In July 2013, High Country Conservation Advocates, WildEarth Guardians, and Sierra Club challenged the North Fork Coal Mining Area exception of the Colorado Roadless Rule. Lawsuit and Court Opinion
The Forest Service is analyzing the substantive comments received, revising the supplemental environmental impact statement and will publish a supplemental final environmental impact statement (SFEIS) this spring or summer.
After the SFEIS is published, the U.S. Department of Agriculture will publish a final rule during the summer of 2016
The preamble to the final rule will include, the rationale for the decision (record of decision–ROD) and provides any additional clarification if needed.
On April 7 the Forest Service published a Notice of Intent (NOI) in the Federal Register to prepare a Supplemental Environmental Impact Statement (SEIS) to reinstate the North Fork Coal Mining Area exception of the Colorado Roadless Rule.

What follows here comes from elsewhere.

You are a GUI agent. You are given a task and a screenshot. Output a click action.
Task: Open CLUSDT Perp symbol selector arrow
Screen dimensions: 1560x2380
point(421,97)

More than 119,000 comments were received from the public
On November 20, the Forest Service published a Notice of Availability in the Federal Register explaining that the Supplemental Draft Environmental Impact Statement (SDEIS) , and Civil Rights Impact Analysis (CRIA) were available for review and public comment. It was open for public comment for 45 days.
On December 30, The Forest Service published a Notice in the Federal Register granting an 11-day extension to the comment period to ensure that there was sufficient time for potentially affective parties, including States, to comment. The 11-day extended public comment period ended on January 15, 2016. The Forest Service received more than 104,000 letters, of which about 900 were unique letters, the majority were form letters. Four petitions were also received. Initial news release and final news release.

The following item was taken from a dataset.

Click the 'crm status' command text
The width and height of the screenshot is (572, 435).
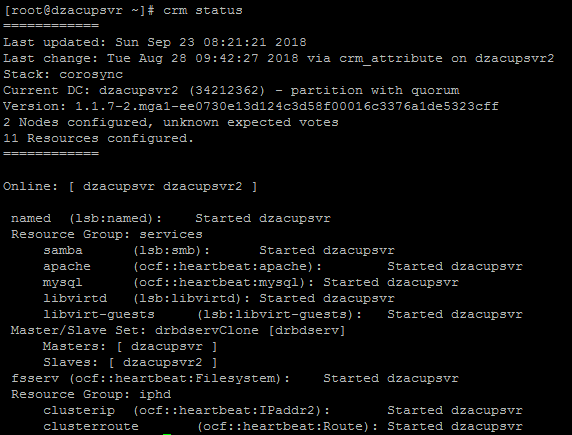pos(202,10)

Between November 20, 2015 and January 2016, the Forest Service hosted two open houses/public meetings in Denver and Paonia.

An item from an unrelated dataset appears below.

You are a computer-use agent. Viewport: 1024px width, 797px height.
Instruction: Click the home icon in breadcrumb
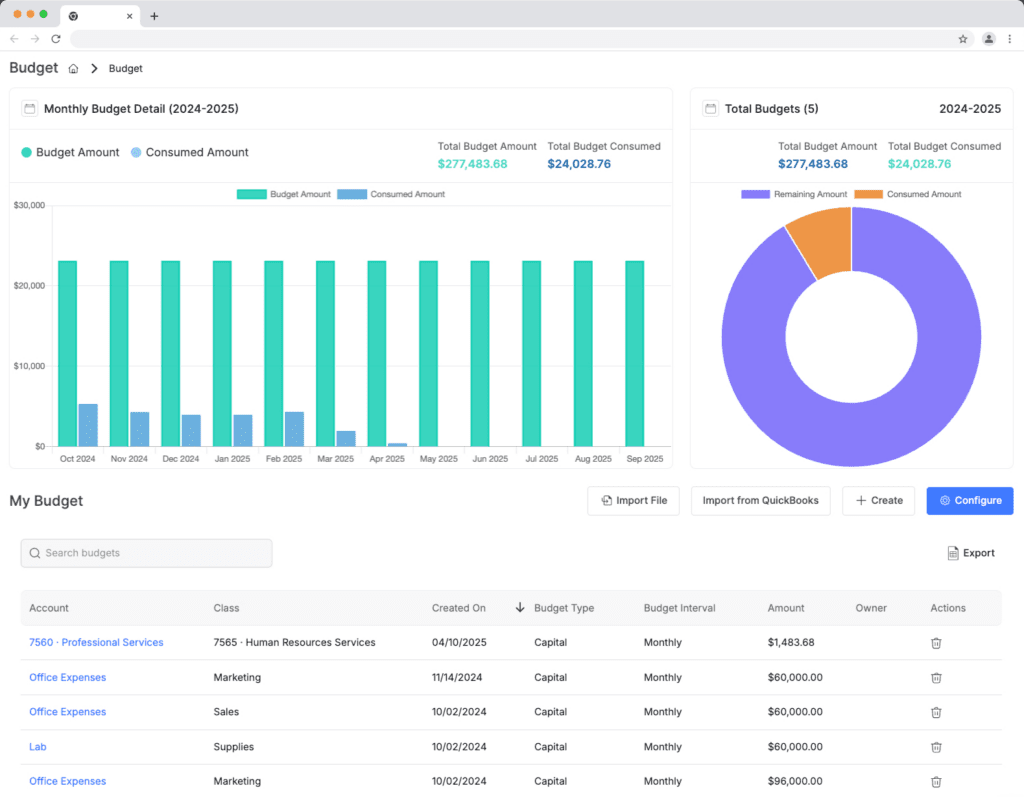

Public involvement is an essential and required part of the planning process. Thank you to all who participated. View submitted comments here.
In June the District Court of Colorado Decision found the Colorado Roadless Rule Environmental Impact Statement (EIS) to be in violation of the National Environmental Policy Act (NEPA) due to analysis deficiencies.
In September the court vacated the North Fork Coal Mining Area exception of the Colorado Roadless Rule – Remedy Order.
U.S. Department of Agriculture is proposing to reinstate the North Fork Coal Mining Area exception as written in the 2012 Colorado Roadless Rule. The Forest Service is proposing three alternatives:
- No action
- The proposed action to reinstate the Colorado Roadless Rule exception or the North Fork Coal Mining Area and
- Reinstate the coal-related exception for a reduced 12,600 acres in the North Fork Coal Mining Area.